◆ The exercise: Pick out every line in the items below that contains the string "folder", and copy each one unchanged.
[start]
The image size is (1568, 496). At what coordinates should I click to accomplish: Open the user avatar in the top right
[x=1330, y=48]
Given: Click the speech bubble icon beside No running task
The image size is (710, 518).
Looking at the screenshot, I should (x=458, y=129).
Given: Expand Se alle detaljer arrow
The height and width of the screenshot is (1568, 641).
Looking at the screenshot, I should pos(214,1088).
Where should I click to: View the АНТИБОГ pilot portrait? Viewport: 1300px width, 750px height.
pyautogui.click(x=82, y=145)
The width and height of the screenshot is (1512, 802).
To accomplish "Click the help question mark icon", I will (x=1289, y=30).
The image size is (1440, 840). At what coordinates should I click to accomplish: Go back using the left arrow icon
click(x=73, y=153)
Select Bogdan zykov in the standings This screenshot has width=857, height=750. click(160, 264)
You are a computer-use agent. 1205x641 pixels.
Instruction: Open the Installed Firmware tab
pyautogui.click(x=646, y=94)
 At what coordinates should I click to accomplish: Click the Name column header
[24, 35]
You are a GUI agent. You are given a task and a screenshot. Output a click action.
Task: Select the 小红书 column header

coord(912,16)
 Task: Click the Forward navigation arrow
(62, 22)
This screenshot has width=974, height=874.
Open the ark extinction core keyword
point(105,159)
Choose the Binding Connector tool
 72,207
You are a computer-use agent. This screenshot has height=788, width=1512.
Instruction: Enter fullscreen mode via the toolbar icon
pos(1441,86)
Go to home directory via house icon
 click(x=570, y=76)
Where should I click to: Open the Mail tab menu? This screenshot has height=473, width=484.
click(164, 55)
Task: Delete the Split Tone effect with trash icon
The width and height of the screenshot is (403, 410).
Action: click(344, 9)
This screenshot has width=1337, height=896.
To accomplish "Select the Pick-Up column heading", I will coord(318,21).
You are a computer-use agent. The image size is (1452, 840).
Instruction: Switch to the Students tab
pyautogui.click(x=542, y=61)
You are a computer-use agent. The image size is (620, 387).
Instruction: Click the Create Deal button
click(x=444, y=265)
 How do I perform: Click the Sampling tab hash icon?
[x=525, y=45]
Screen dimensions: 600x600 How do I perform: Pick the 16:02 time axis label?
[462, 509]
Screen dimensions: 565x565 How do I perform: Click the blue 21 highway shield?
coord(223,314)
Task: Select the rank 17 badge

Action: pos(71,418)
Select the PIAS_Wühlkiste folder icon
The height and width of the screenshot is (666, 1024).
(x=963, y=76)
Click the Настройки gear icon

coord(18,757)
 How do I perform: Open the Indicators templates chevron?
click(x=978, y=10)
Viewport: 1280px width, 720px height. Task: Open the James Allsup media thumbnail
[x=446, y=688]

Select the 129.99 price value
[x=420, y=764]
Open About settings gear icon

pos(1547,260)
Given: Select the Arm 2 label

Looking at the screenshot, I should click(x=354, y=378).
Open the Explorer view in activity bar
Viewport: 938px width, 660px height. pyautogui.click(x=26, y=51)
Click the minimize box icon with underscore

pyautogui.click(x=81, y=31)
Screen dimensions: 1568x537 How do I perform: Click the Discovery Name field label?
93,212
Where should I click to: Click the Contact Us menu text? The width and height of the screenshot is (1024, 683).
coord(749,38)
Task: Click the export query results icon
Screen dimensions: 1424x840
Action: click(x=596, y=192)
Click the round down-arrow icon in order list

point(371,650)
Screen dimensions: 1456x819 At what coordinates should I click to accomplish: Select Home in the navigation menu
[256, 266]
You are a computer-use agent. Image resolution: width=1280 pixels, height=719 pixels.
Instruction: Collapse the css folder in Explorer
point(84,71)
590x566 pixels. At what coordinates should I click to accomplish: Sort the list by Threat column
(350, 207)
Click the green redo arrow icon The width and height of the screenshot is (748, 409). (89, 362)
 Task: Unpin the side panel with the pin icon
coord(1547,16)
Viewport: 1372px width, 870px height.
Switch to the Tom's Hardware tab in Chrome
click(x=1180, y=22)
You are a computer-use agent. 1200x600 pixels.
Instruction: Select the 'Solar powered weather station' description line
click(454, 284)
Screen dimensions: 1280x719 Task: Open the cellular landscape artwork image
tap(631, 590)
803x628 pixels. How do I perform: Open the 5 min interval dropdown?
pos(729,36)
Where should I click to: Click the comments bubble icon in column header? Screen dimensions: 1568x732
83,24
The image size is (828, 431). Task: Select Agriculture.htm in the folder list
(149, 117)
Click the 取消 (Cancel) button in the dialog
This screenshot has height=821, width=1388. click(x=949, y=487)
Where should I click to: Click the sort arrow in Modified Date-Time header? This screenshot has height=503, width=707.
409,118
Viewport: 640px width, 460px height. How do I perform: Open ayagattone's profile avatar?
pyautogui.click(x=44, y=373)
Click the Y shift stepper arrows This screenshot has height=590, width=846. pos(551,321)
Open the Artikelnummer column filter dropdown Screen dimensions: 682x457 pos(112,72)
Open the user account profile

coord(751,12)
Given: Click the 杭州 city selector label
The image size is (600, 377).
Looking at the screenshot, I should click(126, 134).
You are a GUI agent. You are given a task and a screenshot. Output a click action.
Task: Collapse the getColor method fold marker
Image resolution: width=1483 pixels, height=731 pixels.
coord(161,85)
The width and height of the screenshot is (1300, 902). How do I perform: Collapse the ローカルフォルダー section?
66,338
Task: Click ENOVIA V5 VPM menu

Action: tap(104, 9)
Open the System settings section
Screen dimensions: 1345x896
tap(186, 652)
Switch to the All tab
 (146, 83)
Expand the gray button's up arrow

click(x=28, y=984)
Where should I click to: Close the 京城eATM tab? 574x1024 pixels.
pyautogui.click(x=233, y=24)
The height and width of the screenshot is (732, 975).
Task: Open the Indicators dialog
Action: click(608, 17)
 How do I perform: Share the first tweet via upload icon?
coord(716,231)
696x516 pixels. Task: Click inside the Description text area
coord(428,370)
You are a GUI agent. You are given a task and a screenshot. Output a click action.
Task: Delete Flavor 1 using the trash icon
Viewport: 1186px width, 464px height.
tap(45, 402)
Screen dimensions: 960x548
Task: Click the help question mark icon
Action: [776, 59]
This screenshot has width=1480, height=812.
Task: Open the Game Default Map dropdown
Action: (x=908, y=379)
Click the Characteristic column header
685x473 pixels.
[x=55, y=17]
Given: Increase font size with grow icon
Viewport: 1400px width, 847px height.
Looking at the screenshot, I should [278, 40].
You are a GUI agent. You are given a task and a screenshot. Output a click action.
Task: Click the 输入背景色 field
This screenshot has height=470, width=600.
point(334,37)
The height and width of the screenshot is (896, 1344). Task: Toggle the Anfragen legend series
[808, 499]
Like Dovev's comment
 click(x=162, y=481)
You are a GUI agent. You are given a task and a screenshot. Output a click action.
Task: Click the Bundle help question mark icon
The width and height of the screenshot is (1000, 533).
[end]
◆ The reply:
Select the PIAS_Wühlkiste folder icon
Instruction: Collapse the css folder in Explorer
The image size is (828, 431). Task: Select Agriculture.htm in the folder list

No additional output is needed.